A winter resident in the Nation's Oldest City, Hughes and his business manager, Phyllis Cook, whom he had known for years, spent six months in St. Augustine and six in Saratoga Springs, N.Y. He spent almost every day of his six months St. Augustine sketching faces. "I go to the cafe there (at Wal-Mart) and people are sitting there. They don't even know I'm doing them. Everybody's different." He spent four to five hours each day there, and enjoyed lunch, usually soup. When he was not at Wal-Mart, he could be found at Barnes & Noble doing the same thing. He did pen and ink drawings, and then adds color when he got home, using his trusty crayons.

One of his most famous was a poster carrying the message "War bonds are cheaper than wooden crosses." The poster depicted a soldier dragging a cross across a field.
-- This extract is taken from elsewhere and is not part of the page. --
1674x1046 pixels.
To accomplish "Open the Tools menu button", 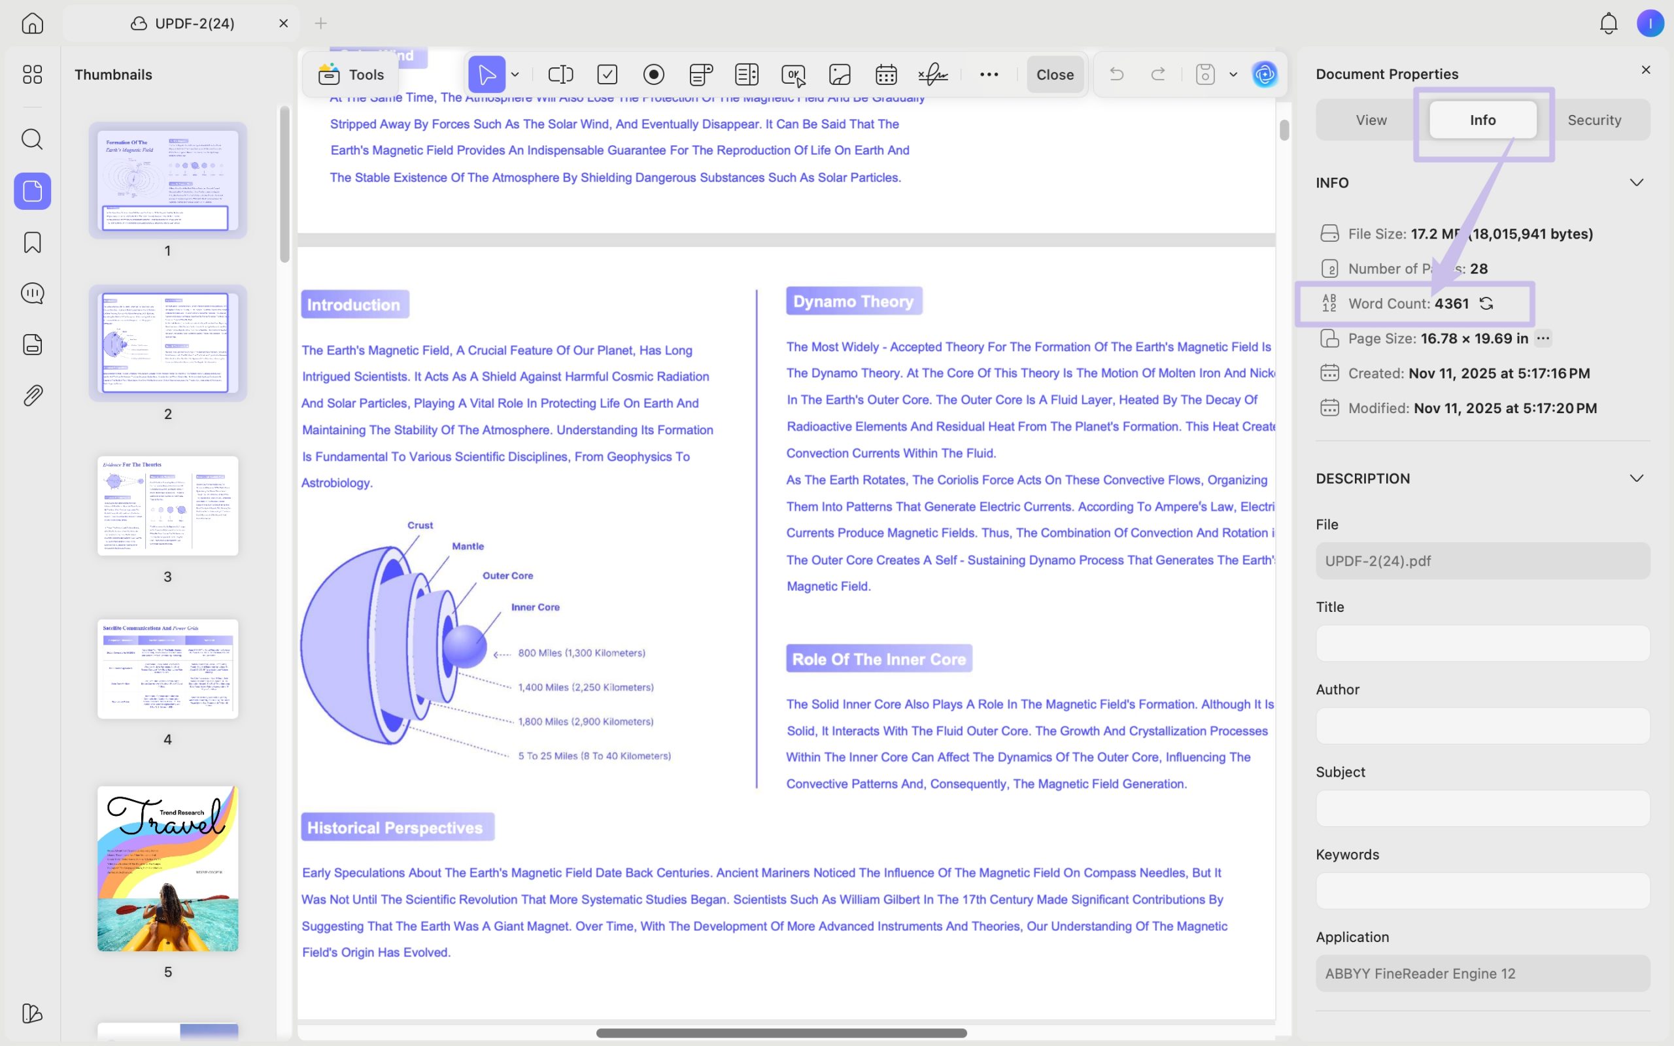I will click(x=351, y=74).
The model for the soldier was someone Hughes had seen when the man, John Reiter, was on Military Police detail at the White House. Serving as the model for the poster, turned out to be the highlight of his life, according to Reiter's family. The framed poster hung in Reiter's bedroom, Hughes was told, and when Reiter died in 2002, the family hung the poster at the funeral home.

Hughes, who spent 50 to 60 years living in New York City, was first employed by Esquire Magazine right out of the Pratt Institute. Later his career would take him to ad agencies and then he became a free lancer.

At one point in his career he and Joseph Heller, author of "Catch 22" worked together. Heller did copy and "I did the drawings."

In addition to his work as a free lancer, Hughes spent every evening at the Art Students League, "just sketching. I did that for 40 years, because I love to draw."

In Saratoga Springs, his favorite sketching areas were Starbucks and the library. The sketching, Hughes suggested, was one thing that kept him young. That, he quipped, "and the quart of whiskey and three packs of cigarettes a day," then admitted he didn't smoke and an occasional glass of wine was the only alcohol he consumed. Hughes attributed his long life to "an interest. I wake up, and I have an interest. I think that's very important." He went out each day to sketch, because "I don't want to stay here," he said of his St. Augustine home. At Wal-Mart, "they don't charge me anything. I'm a tightwad, you know."